Focus-mode considered harmful

I have, at times, been a practitioner of turning off notifications, superfluous applications, and other distracting computer softwares so I could “get things done”. Sometimes it works! However, I have come to suspect that perhaps it is obscuring a greater problem.

I’m just not focused.

Maybe my task is tedious, my project is poorly-defined, or I don’t have a thread to pull on in order to get started. Whichever it is, the world’s greatest distraction-free, focus-enhancing software isn’t going to fix it.

What I really need is something imminent. A show-and-tell with my team, a milestone to deliver, an item to cross off a list, something to publish for the world. I need a goal and it really helps if I need to achieve it in the next few hours.
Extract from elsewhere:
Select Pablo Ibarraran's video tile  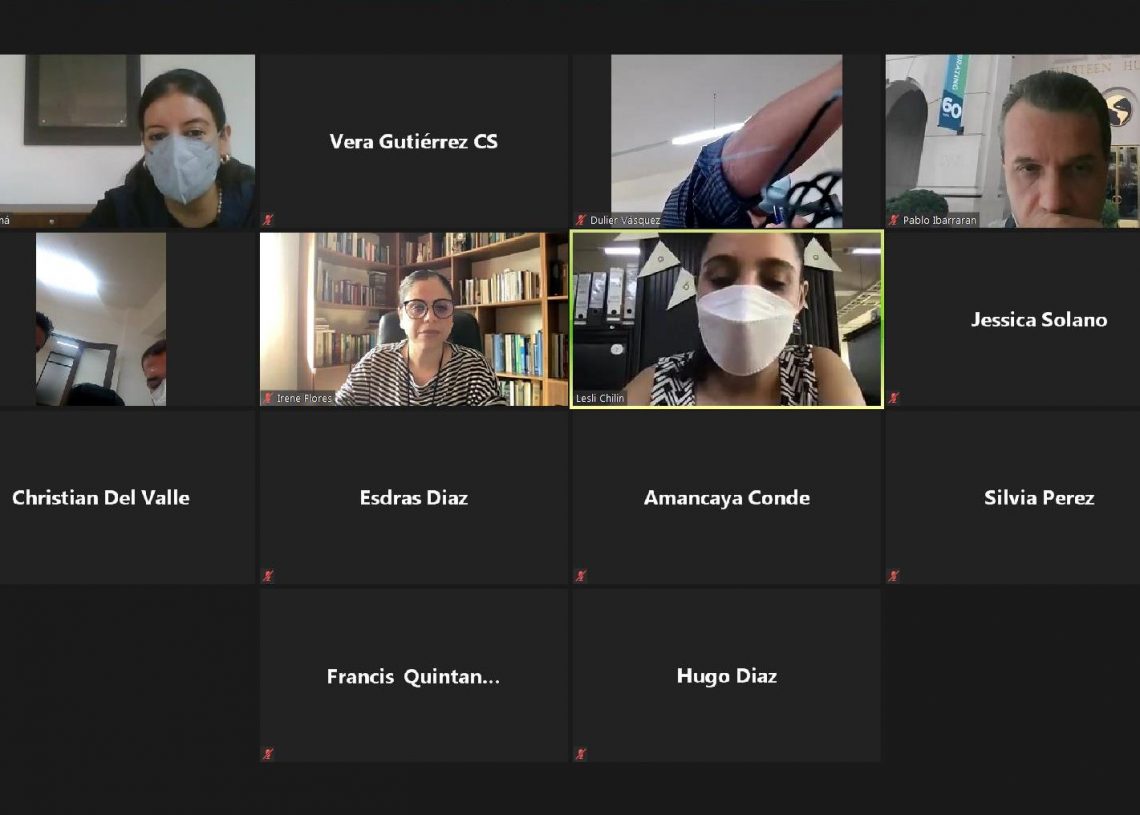(x=1012, y=141)
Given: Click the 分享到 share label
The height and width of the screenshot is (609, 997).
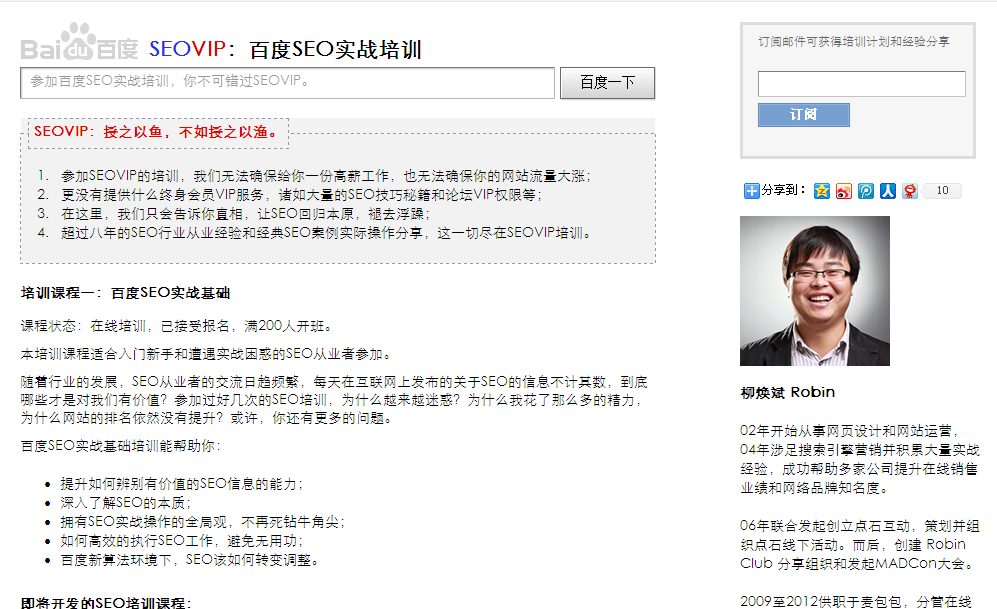Looking at the screenshot, I should [x=783, y=190].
Yesterday, I worked for a couple hours towards a show-and-tell with my team. I had Twitter, Campfire, and Rdio open. One or more of these are a possible distraction. But, I knew none of them was going to make my demo better, and so even though I flicked over to them occassionally, I flicked back immediately and got back to work.

No one wants a deadline, but a date and an expectation can prove more useful than I had previously thought.

4 thoughts on “Focus-mode considered harmful

  1. I’ve found that using the pomodoro technique (http://www.pomodorotechnique.com/) helps me to focus. I can use the five minute breaks to check my social feeds, and with the continuous nature of the system it’s easy to start back in on task when the break is over.

  2. I’ve tried Pomodoro and do something similar now. I work for about fifty minutes, then take a 10-20 minute break to read a real book, go for a walk, play with the dogs, annoy my wife, make coffee, whatever. It doesn’t help my focus, but it does keep my energy up throughout the day and gives me a time to let distractions in, should I choose.

  3. A rather provocative title. I didn’t read anything in there about how focus-mode could be considered harmful, only that having small, well-defined goals (or tasks) are preferable for your workflow.